Dari Anas bin Malik ra bahwa Rasulullah Shallallahu ‘Alaihi Wa
Alihi Wasallam bersabda,
الْمُؤْمِنُ
بَيْنَ خَمْسِ شَدَائِدَ: مَؤْمِنٌ يَحْسُدُهُ, وَ مُنَافِقٌ يُبْغِضُهُ, وَ
كَافِرٌ يُقَاتِلُهُ, وَ نَفْسٌ يُنَازِعُهُ, وَ شَيْطَانٌ يُضِلِّهُ.
Artinya, “Orang mu’min senantiasa berhadapan dengan lima ujian yang
menyusahkan, yaitu: orang mu’min yang mendengkinya, orang munafik yang selalu
membencinya, orang kafir yang selalu memeranginya, hawa nafsu yang selalu
bertarung untuk mengalahkannya, dan Syaithan yang selalu menyesatkannya.”[13]
b. Diejek dan dipermainkan
Zaman memang
telah berubah, namun intrik-intrik setan takkan lekang dimakan roda zaman.
Keberadaan ulama rabbani yang merupakan pewaris para nabi dan sejatinya
dimuliakan lagi diikuti, mereka-pun tak jauh berbeda dengan nasib para ulama di
masa lalu. Seruan mereka mengajak umat kepada kebenaran yang hakiki, dianggap
lelucon yang pantas ditertawakan. Ancaman mereka yang bersumber al-Qur’an dan
as-Sunnah bagi yang menolak dan berpaling untuk mengikuti syari’at, disikapi
dingin seolah ancaman itu hanya ‘gertak sambal’ semata. Hujjah
orang-orang penolak kebenaran di masa ini hanya terpaut kepada dua hal saja,
yaitu setia mengikuti agama nenek-moyang dengan mengatakan ( حَسْبُنَا مَا وَ جَدْنَا عَلَيْهِ أَبَاءَنَا ) “cukuplah bagi kami apa yang kami dapati
nenek-moyang kami mengerjakannya…” (QS. al-Maidah: 104) dan
berpendapat bahwa al-Qur’an dan as-Sunnah sudah tak sejalan lagi dengan
perkembangan zaman. Pribadi-pribadi berwatak seperti ini akan selalu eksis dan
menjadi batu ujian bagi para du’at. Allah Ta’ala menyebutkan karakter seperti
ini dalam firman-Nya,
Artinya, “Sesungguhnya orang-orang yang berdosa adalah
mereka yang dahulu menertawakan orang-orang yang beriman.” (QS.
al-Mutaffifin: 29)
Dan firman-Nya,
Artinya, “Alangkah besarnya penyesalan terhadap para
hamba itu, tiada datang seorang rasulpun kepada mereka melainkan mereka selalu
memperolok-olokkannya.” (QS. Yasin: 30)
Perhatikan juga perkataan mereka di ayat berikut,
Artinya, “Demikianlah tidak seorang Rasulpun yang
datang kepada orang-orang yang sebelum mereka, melainkan mereka mengatakan,
“Dia adalah seorang tukang sihir atau seorang gila. Apakah mereka saling
berpesan tentang apa yang dikatakan itu? Sebenarnya mereka adalah kaum yang
melampaui batas.” (QS. adz-Zariyat: 52-53)

§

### [Tugas yang Diberikan]
Tulis ulang bagian kutipan mulai dari "al-Mutaffifin: 29)" dan berakhir pada "(QS. Yasin: 30)", lalu ganti "penyesalan" dengan "kerugian". Baris-baris data berikut tidak diperlukan.

Data yang diambil dari sebuah koleksi:
§

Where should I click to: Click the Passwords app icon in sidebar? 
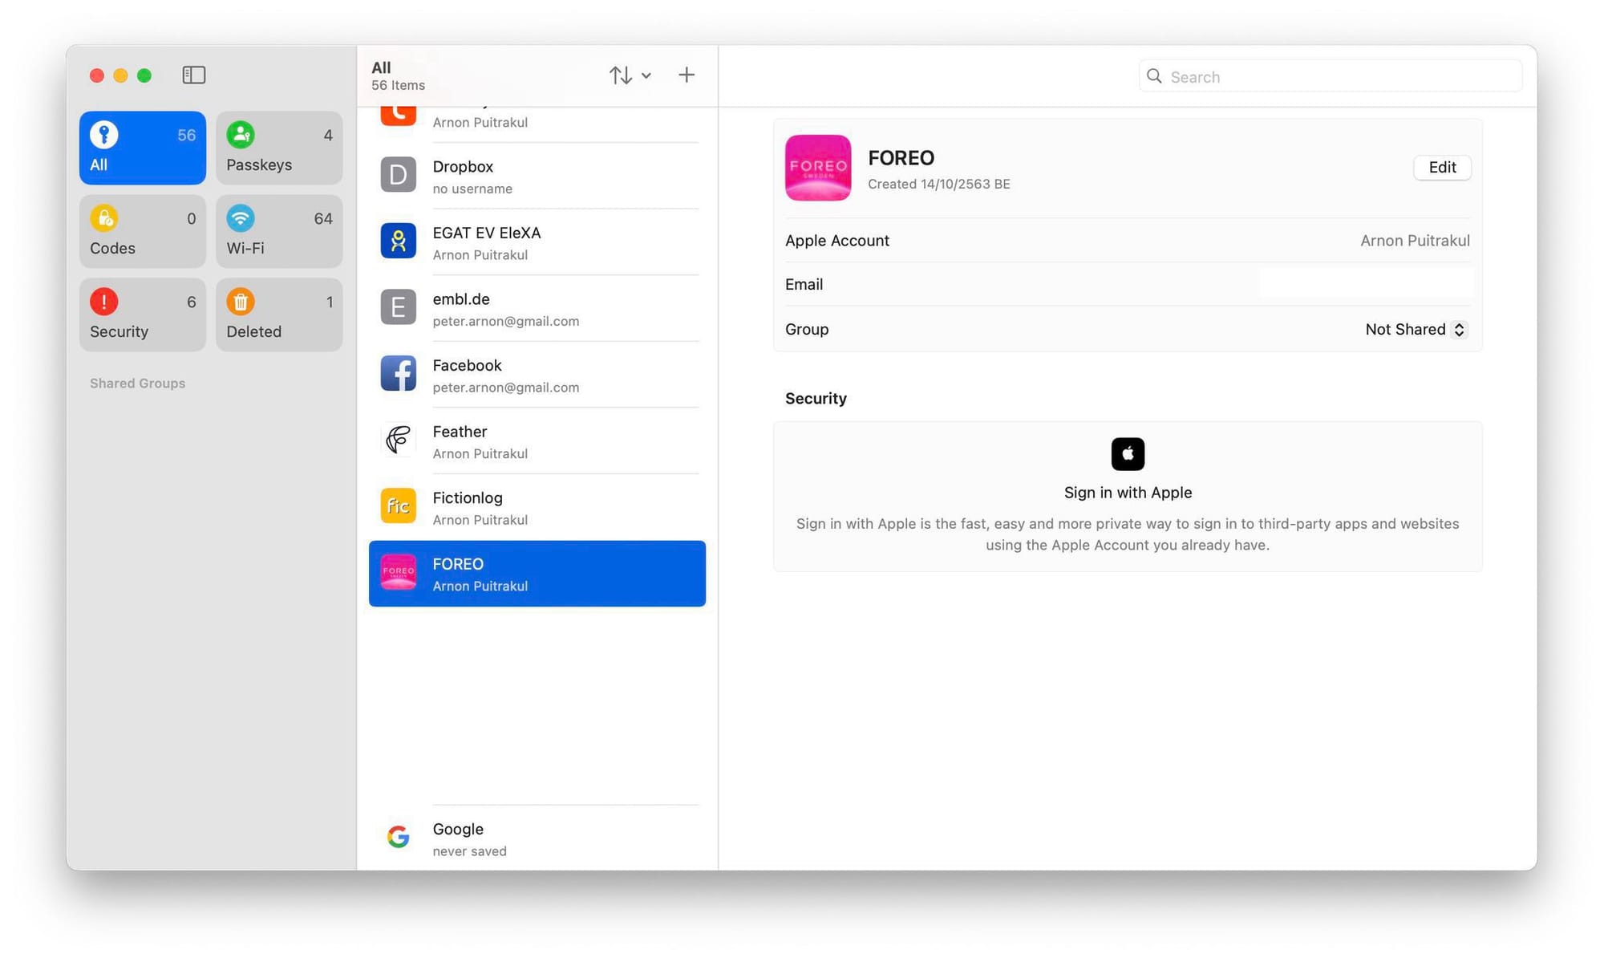coord(103,136)
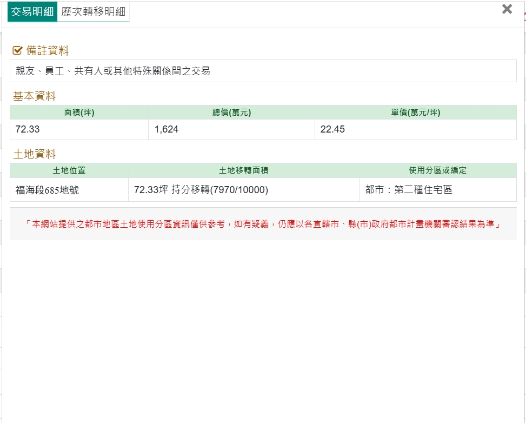This screenshot has width=526, height=423.
Task: Select the area value 72.33
Action: click(28, 130)
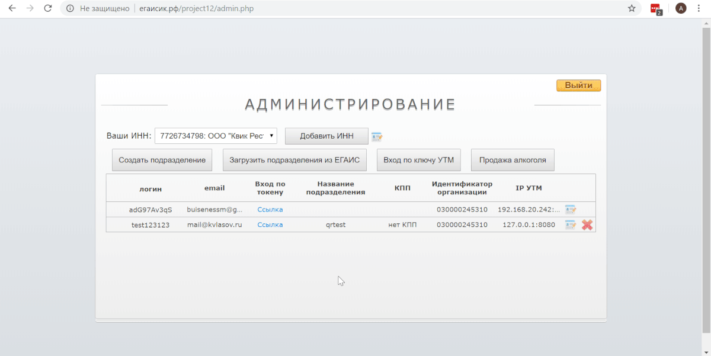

§

### [Jawaban Akhir]
al-Mutaffifin: 29)
Dan firman-Nya,
Artinya, “Alangkah besarnya kerugian terhadap para
hamba itu, tiada datang seorang rasulpun kepada mereka melainkan mereka selalu
memperolok-olokkannya.” (QS. Yasin: 30)